Van shortage forces mobile Vancouver sex worker assistance program off the road for 1st time in its history
WISH Drop-in Centre Society has the money to buy a new vehicle but the wait time is up to a year
Mebrat Beyene, the executive director for the WISH Drop-In Centre Society, never imagined global supply chain issues would prevent her non-profit from supporting sex workers.
But, for the first time in 17 years, staff working with the Mobile Access Project — known as the MAP van — don't have a roadworthy vehicle.
"We feel like we're letting people down," Beyene told CBC on Friday. "It is the only service of its kind in Vancouver."
Beyene says the latest MAP van dealt with a lot of wear and tear over the past seven years, and a week ago, mechanical issues got so bad it was no longer safe to drive. The replacement needs to be brand new to handle daily trips to all parts of the city, but unfortunately, there aren't any vans on the market.
"Even though we have secured the funding from the province of B.C. to purchase and customize a new van, the supply isn't there," said Beyene.
She says the wait time to buy a suitable replacement is anywhere from six months to a year, and the same supply chain issues have also made renting or leasing "prohibitively expensive."
In the meantime, WISH has put a call out to anyone in the city willing to donate or lend a 12-15 passenger van with all but four seats removed, something similar to the Amazon delivery vehicles often spotted around town.
"We are starting to get some bites, and so we're working with each of those leads to see what's available … and what might work for us," she said.

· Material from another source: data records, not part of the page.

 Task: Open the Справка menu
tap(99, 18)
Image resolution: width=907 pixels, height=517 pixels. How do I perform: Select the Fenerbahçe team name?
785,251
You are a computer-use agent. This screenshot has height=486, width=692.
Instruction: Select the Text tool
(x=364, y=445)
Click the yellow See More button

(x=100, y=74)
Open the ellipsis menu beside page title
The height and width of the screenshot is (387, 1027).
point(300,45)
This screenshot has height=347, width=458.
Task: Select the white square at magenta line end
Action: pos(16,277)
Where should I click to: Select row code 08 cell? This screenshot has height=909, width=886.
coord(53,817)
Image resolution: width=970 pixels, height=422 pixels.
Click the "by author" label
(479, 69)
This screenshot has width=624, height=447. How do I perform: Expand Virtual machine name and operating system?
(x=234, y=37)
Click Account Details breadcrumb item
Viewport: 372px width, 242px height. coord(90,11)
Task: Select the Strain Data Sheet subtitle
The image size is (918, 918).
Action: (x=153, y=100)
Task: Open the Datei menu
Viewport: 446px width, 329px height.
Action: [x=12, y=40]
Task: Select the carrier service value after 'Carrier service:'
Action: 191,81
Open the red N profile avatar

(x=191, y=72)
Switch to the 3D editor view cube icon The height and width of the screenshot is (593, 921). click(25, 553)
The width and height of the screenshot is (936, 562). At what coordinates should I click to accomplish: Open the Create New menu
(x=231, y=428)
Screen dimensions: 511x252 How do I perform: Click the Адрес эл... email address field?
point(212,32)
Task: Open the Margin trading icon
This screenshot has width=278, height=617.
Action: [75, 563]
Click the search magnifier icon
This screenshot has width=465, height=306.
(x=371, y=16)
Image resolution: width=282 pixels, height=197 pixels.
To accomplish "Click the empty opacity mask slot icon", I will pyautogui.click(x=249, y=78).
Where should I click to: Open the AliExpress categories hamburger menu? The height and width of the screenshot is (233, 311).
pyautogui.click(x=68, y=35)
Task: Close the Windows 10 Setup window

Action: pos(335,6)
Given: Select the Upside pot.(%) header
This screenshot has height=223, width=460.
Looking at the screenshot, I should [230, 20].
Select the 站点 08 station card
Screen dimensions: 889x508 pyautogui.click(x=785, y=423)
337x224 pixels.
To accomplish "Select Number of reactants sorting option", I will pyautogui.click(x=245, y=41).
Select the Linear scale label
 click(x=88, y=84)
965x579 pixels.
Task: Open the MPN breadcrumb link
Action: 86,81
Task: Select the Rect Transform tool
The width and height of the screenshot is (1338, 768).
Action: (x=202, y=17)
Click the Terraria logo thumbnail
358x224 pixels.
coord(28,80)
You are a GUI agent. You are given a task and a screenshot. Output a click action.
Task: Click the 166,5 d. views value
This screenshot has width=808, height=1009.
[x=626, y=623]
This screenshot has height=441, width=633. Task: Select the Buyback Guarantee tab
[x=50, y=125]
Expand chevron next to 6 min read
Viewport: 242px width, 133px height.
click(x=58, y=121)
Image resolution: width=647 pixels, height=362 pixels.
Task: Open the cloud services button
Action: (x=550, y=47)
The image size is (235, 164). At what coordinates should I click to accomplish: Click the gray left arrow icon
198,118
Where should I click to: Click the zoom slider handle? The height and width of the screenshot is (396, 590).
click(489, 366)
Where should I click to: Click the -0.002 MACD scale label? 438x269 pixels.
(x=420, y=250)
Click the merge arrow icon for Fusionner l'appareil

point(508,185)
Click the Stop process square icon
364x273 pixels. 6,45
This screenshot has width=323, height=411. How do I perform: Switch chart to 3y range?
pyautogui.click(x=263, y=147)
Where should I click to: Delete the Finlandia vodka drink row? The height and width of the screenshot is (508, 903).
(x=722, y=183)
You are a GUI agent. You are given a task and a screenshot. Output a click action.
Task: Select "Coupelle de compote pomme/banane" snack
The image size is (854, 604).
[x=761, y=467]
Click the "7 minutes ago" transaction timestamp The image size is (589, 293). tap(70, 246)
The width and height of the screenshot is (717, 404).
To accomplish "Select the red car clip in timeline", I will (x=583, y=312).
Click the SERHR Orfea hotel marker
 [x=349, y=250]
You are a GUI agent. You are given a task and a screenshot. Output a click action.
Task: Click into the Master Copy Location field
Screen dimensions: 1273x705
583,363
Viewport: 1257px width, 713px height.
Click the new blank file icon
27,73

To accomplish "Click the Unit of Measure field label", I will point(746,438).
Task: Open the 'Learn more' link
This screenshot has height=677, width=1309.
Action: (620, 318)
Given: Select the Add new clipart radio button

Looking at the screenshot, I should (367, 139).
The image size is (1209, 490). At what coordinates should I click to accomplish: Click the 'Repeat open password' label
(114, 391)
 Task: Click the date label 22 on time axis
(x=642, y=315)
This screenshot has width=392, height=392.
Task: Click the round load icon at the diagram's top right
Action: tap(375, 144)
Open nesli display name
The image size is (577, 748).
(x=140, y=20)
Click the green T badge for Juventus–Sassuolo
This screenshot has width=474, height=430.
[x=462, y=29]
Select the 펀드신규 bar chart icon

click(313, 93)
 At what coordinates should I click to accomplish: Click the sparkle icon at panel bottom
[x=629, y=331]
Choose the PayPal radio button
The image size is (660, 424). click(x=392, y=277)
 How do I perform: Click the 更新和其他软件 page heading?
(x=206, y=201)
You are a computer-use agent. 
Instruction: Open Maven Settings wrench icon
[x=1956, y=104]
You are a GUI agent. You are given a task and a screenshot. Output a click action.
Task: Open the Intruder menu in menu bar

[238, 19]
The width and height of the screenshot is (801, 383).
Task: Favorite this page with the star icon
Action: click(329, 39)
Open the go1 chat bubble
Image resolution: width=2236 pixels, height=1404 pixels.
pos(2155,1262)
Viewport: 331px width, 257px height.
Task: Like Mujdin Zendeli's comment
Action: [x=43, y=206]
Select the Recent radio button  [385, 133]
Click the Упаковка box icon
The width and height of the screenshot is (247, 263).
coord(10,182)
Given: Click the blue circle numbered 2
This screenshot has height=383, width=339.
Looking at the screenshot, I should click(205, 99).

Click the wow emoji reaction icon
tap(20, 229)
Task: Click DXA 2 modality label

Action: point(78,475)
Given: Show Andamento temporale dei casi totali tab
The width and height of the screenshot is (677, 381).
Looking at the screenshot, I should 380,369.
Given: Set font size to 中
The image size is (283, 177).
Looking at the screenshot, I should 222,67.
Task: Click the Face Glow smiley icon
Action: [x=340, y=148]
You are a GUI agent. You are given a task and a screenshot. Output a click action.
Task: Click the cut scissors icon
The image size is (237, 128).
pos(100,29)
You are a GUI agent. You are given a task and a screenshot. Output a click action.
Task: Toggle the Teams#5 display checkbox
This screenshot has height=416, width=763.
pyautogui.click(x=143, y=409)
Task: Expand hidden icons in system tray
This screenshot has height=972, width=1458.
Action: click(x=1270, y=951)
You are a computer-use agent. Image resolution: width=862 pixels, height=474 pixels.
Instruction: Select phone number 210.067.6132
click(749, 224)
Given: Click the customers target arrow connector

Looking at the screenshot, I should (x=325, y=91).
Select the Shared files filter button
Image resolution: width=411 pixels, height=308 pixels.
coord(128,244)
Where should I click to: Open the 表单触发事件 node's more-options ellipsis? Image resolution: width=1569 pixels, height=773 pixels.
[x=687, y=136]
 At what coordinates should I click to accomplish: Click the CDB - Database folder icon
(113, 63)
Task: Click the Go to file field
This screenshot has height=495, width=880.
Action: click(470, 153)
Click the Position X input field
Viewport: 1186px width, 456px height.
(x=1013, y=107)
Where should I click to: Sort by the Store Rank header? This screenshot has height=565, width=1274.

Alexis Flynn, the program co-ordinator for SAFE (Sex work Awareness For Everyone), says the MAP Van is one of a kind because it travels not only through the Downtown Eastside but also to other parts of the city where there are little to no resources for sex workers. Staff typically work two shifts, from 12 to 6 p.m. and 11 p.m. to 5 a.m.
"They go all over Vancouver. They're the only option for women to get supplies, food, and report bad dates — one of the only ones," said Flynn.
"You can get your stuff, what you need to work safely."
The MAP Van collects used needles, hands out condoms, hygiene products, supplies for safe drug use, plus clothing donations, snacks, drinks and the occasional hot meal. Staff can also provide peer support and connect people to social and mental health resources.
Perhaps the most important service the MAP Van offers is compiling "bad date" reports and handing out a weekly list of clients flagged by sex workers for being violent or aggressive, issuing threats, trying to steal from them or refusing to pay.
"Aside from what they provide … there's a safety piece, a comfort piece," said Flynn. "Knowing that they'll be up there in that area around that time."
In 2021, MAP van staff say they handed out over 100,000 sterile needles and 53,000 condoms and had just over 21,000 interactions with people participating in the program.